II.     Der Beschwerde gegen Spruchpunkt IV. des angefochtenen Bescheides wird insofern stattgegeben, als die Dauer des Einreiseverbotes gemäß § 53 Fremdenpolizeigesetz 2005 auf zehn Jahre herabgesetzt wird.

B)

Die Revision ist gemäß Art. 133 Abs. 4 B-VG nicht zulässig.


Text


Entscheidungsgründe:

1. Verfahrensgang:

1.1. Der Beschwerdeführer (in der Folge BF), ein serbischer Staatsangehöriger, wurde am 07.04.2021 wegen des dringenden Verdachts des Suchtgifthandels festgenommen und in die Justizanstalt Wien-Josefstadt eingeliefert. Am 08.04.2021 wurde über den BF die Untersuchungshaft verhängt.

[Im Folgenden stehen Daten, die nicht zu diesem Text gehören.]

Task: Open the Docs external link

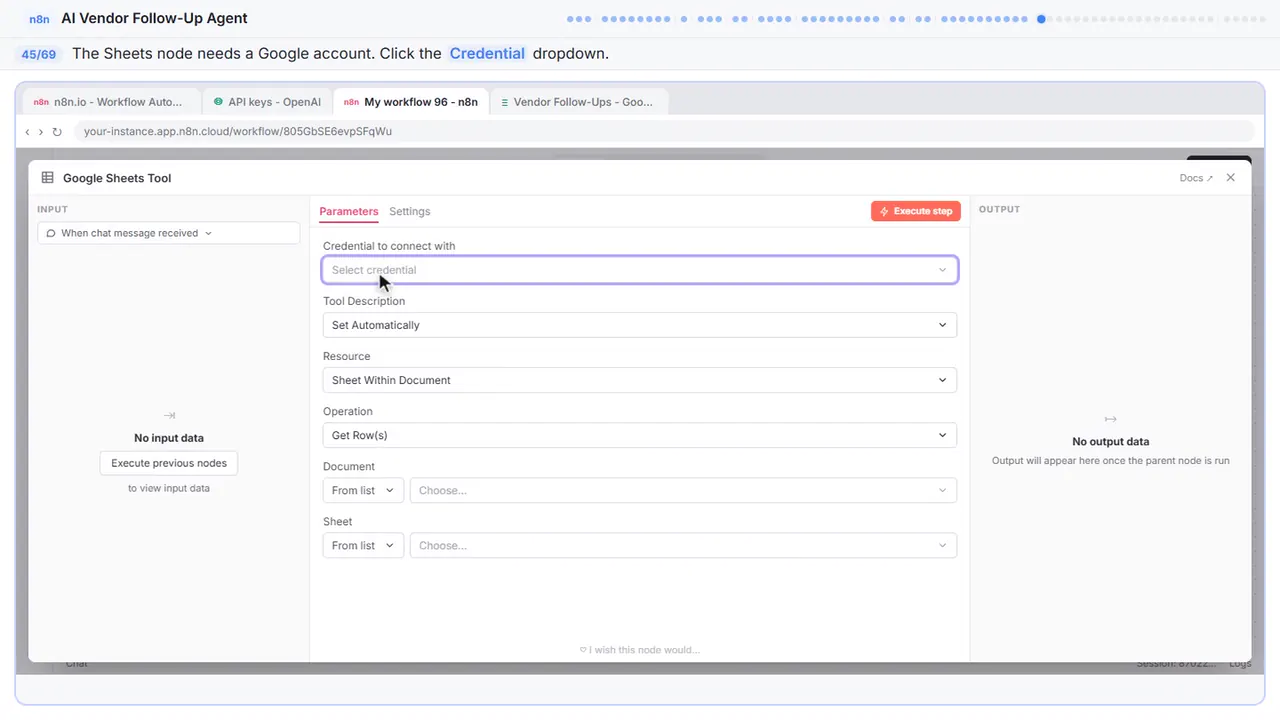Action: coord(1196,178)
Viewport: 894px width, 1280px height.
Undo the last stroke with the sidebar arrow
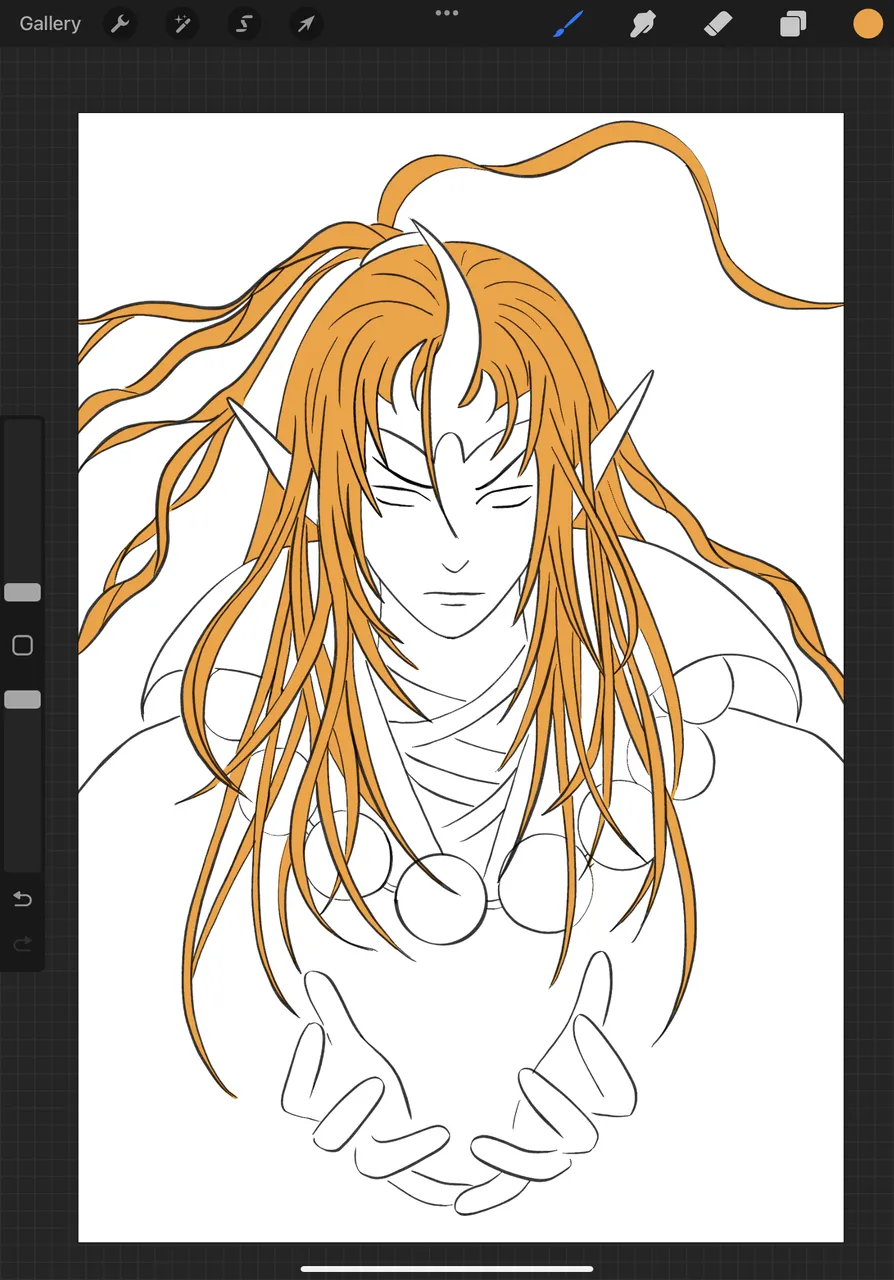pos(22,900)
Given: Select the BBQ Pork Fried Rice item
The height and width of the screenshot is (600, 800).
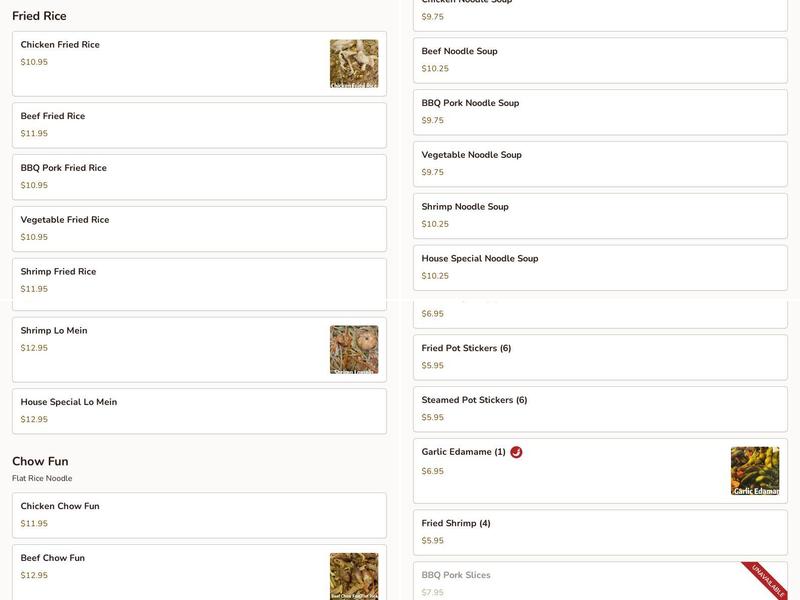Looking at the screenshot, I should pos(199,177).
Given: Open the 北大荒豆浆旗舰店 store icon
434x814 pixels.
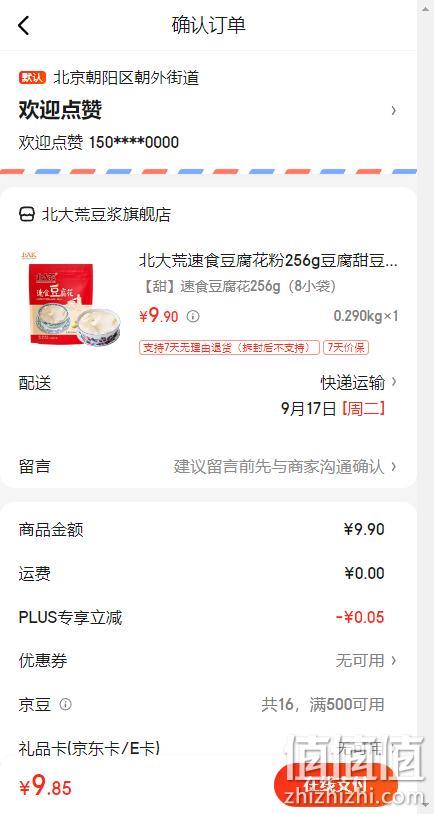Looking at the screenshot, I should [x=27, y=214].
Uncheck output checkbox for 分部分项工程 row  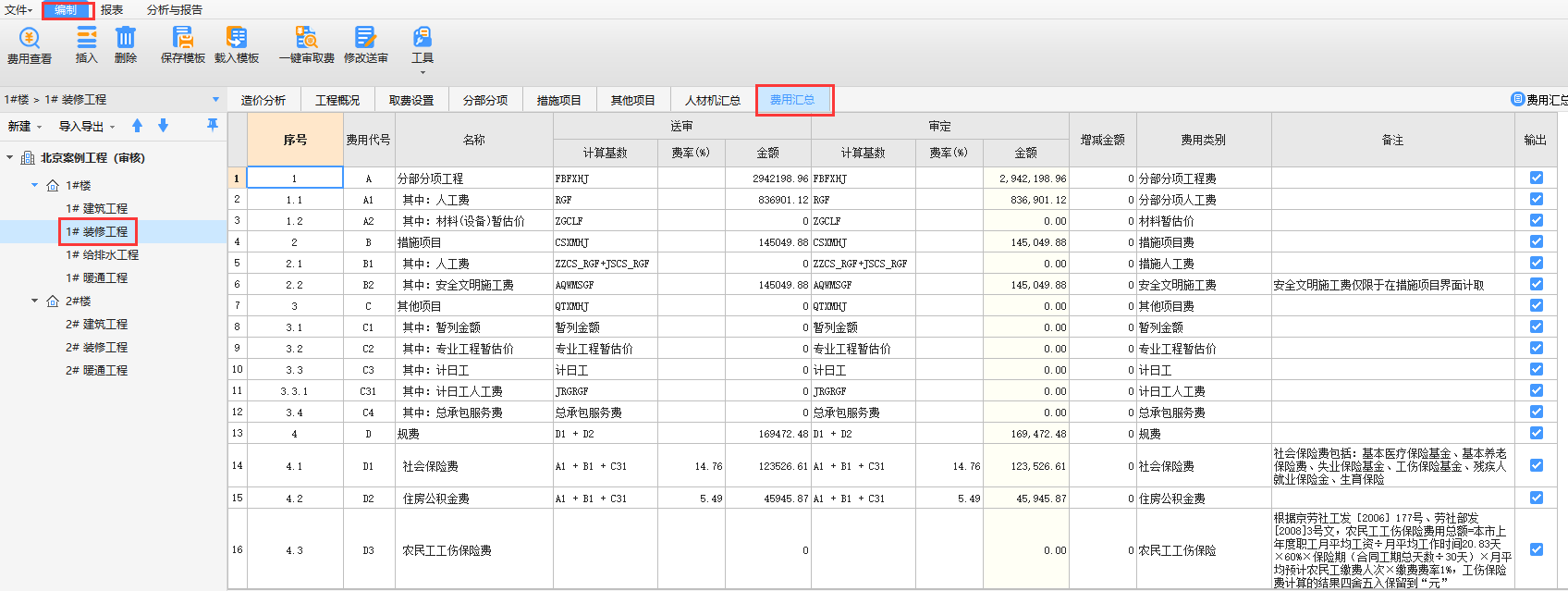(x=1536, y=178)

1.2. Das Bundesamt für Fremdenwesen und Asyl (in der Folge BFA) erließ am 09.04.2021 einen Festnahmeauftrag gemäß § 34 Abs. 1 Z 2 BFA-VG, der zu vollziehen sei, sobald der BF aus der Untersuchungs- bzw. Strafhaft entlassen werde.

1.3. Mit Schreiben des BFA vom 13.04.2021 wurde der BF über das Ergebnis der Beweisaufnahme – der beabsichtigten Erlassung einer Rückkehrentscheidung in Verbindung mit einem Einreiseverbot – in Kenntnis gesetzt und ihm die Möglichkeit der Abgabe einer Stellungnahme eingeräumt.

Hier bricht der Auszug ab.